Nuit d'enfer. Ça faisait presque trois semaines. Les douleurs, l'insomnie, la gestapo chimique à l'œuvre sur tout mon corps, mais plus rien à avouer pour les faire s'arrêter. Je me lève au son du réveil, ce qui ne m'arrive jamais, moi qui ouvre les yeux dix minutes avant le dring-dring depuis ma (pas si tendre) enfance.
Dans l'aube incertaine et blafarde les nuages se pressent d'un côté l'autre, cherchant le vent. Je tente en vain de trouver ma place ici-bas. Dans une demi-heure mon assistante arrive. Dans une heure, les membres hyper-doués d'un groupe dont je réalise la maquette seront là.

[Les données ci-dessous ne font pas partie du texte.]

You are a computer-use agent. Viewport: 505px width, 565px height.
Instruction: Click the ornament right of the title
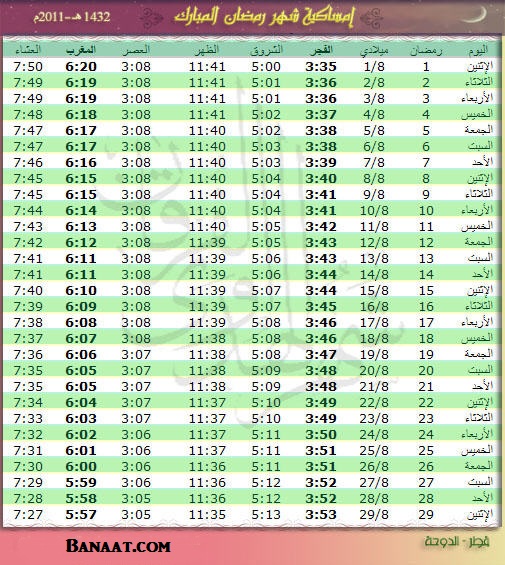pos(371,18)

Mon cœur bat de traviole, j'ai les paupières lourdes et tous mes muscles sont fatigués par la lutte nocturne. Je tente en vain de placer mes vieux cheveux sur leur crâne cabossé d'un demi-siècle. Les larmes strient mon visage de sillons salins et je me sens sur le point de partir, comme une fusée sur le pas de tir, condamnée à s'exploser vers les grands cailloux de glace.
Vite, il me faut quelque chose, un fix, une dose, un coup de je ne sais quel truc pour m'attacher… Les accords de The Shape I'm in flottent dans la chambre, autour de ma tête. Je trouve le morceau, je déclenche. Les toms de Levon Helm, la Telecaster de Robbertson, la basse, la voix d'outre-trombe de Danko… et… si… ok…
Ça y est, on va y arriver. Ouf.
Le mari de Yoko disait : Personne ne m'a prévenu qu'il y aurait des jours comme celui-là.